Kompas TV nasional update corona

Satu Lagi Bertambah, 3 Pemohon Warga Papua Gugat UU Cipta Kerja ke MK

Kompas.tv - 22 Oktober 2020, 22:19 WIB
satu-lagi-bertambah-3-pemohon-warga-papua-gugat-uu-cipta-kerja-ke-mk
Petugas keamanan melintas di depan Gedung Mahkamah Konstitusi (MK), Jakarta, Kamis (23/5/2019). (Sumber: ANTARA FOTO/Hafidz Mubarak A)
Penulis : Deni Muliya

JAKARTA, KOMPAS.TV - Satu lagi bertambah, pihak yang menggugat Undang-Undang (UU) Cipta Kerja di Mahkamah Konstitusi (MK).

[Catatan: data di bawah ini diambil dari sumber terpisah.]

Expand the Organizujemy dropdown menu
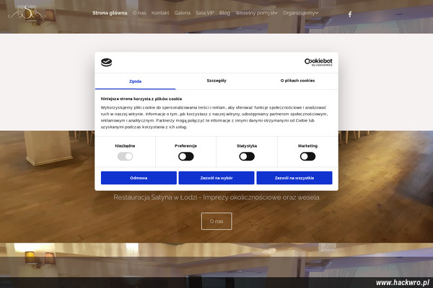Image resolution: width=433 pixels, height=288 pixels. point(301,13)
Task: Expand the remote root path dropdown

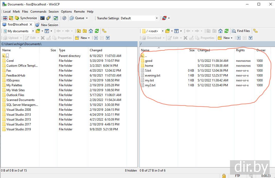Action: pyautogui.click(x=163, y=31)
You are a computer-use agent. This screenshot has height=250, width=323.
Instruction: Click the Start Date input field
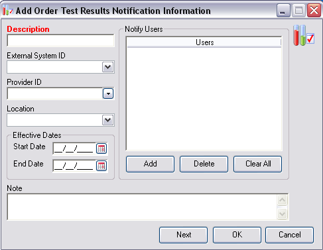click(x=74, y=149)
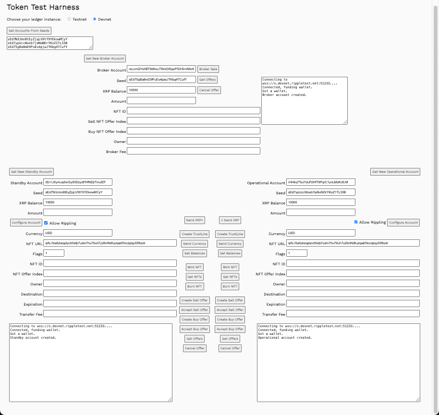439x415 pixels.
Task: Create a TrustLine from the standby column
Action: point(194,234)
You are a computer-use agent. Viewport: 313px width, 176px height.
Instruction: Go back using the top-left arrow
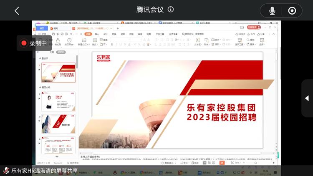coord(17,11)
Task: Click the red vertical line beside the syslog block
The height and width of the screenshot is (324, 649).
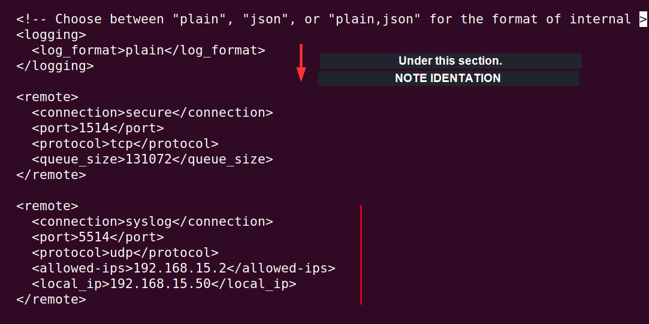Action: 361,255
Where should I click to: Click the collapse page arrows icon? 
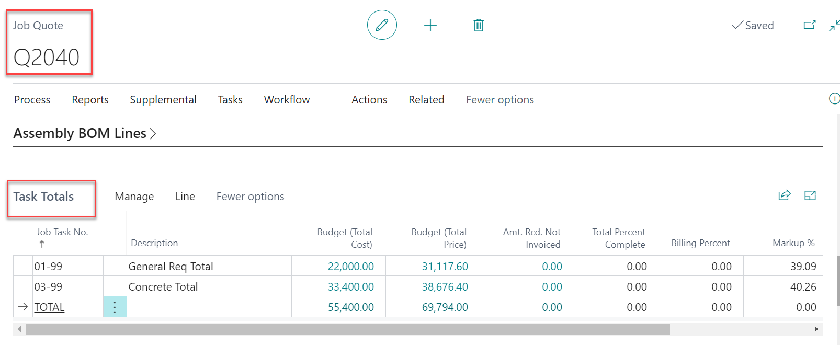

Baca Juga: Prabowo: Kita Coba Dulu UU Cipta Kerja, Jika Tak Bagus Gugat ke MK

Sebelumnya, sudah ada tiga permohonan pengujian UU Cipta Kerja yang diajukan ke MK. 

Permohonan pertama diajukan oleh dua orang pekerja bernama Dewa Putu Reza dan Ayu Putri.

Sedangkan permohonan kedua dimohonkan oleh Dewan Pimpinan Pusat Federasi Serikat Pekerja Singaperbangsa (DPP FSPS) yang diwakili oleh ketua umumnya, Deni Sunarya, serta sekretaris umum Muhammad Hafiz. 

Kemudian, gugatan ketiga dimohonkan oleh oleh lima orang warga, terdiri dari seorang karyawan swasta bernama Hakimi Irawan Bangkid Pamungkas, seorang pelajar bernama Novita Widyana, serta 3 orang mahasiswa yakni Elin Diah Sulistiyowati, Alin Septiana dan Ali Sujito.

Pihak kali ini adalah 3 orang warga Papua bernama Zakarias Horota, Agustinus R Kambuaya, dan Elias Patege. 

Ketiga pengugat itu berpandangan, berlakunya UU Cipta Kerja telah merenggut hak mereka sebagai warga negara untuk mendapatkan lingkungan hidup yang baik dan sehat. 

Sebab, pada UU itu mengurangi partisipasi publik dalam proses penyusunan analisis mengenai dampak lingkungan (Amdal). 

"Undang-undang a quo telah mereduksi partisipasi para pemohon untuk turut serta dalam proses penyusunan Amdal," tulis pemohon dalam dokumen permohonan yang diunggah di laman resmi MK RI, sebagaimana dikutip Kompas.com Kamis (22/10/2020). 

Melalui UU Cipta Kerja, penyusunan dokuken Amdal dilakukan dengan hanya melibatkan masyarakat yang terkena dampak langsung terhadap rencana usaha dan/atau kegiatan yang berdampak pada lingkungan hidup. 

Padahal, semula, dalam Undang-undang Perlindungan dan Pengelolaan Lingkungan Hidup diatur, Amdal disusun tidak hanya melibatkan masyarakat yang terkena dampak, tetapi juga pemerhati lingkungan hidup dan yang terpengaruh atas segala bentuk keputusan dalam proses Amdal. 

Menurut pemohon, UU Cipta Kerja juga menghapus ketentuan yang menyebutkan bahwa masyarakat dapat mengajukan keberatan terhadap dokumen Amdal. 

"Maka dari itu keberlakuan undang-undang a quo yang mereduksi partisipasi masyarakat berimplikasi pada hilangnya kesempatan masyarakat untuk menyuarakan dan mendapatkan perlindungan hak-hak untuk mendapatkan lingkungan yang baik sebagaimana yang telah diatur dalam pasal 28H Ayat (1) UUD NRI 1945," kata pemohon.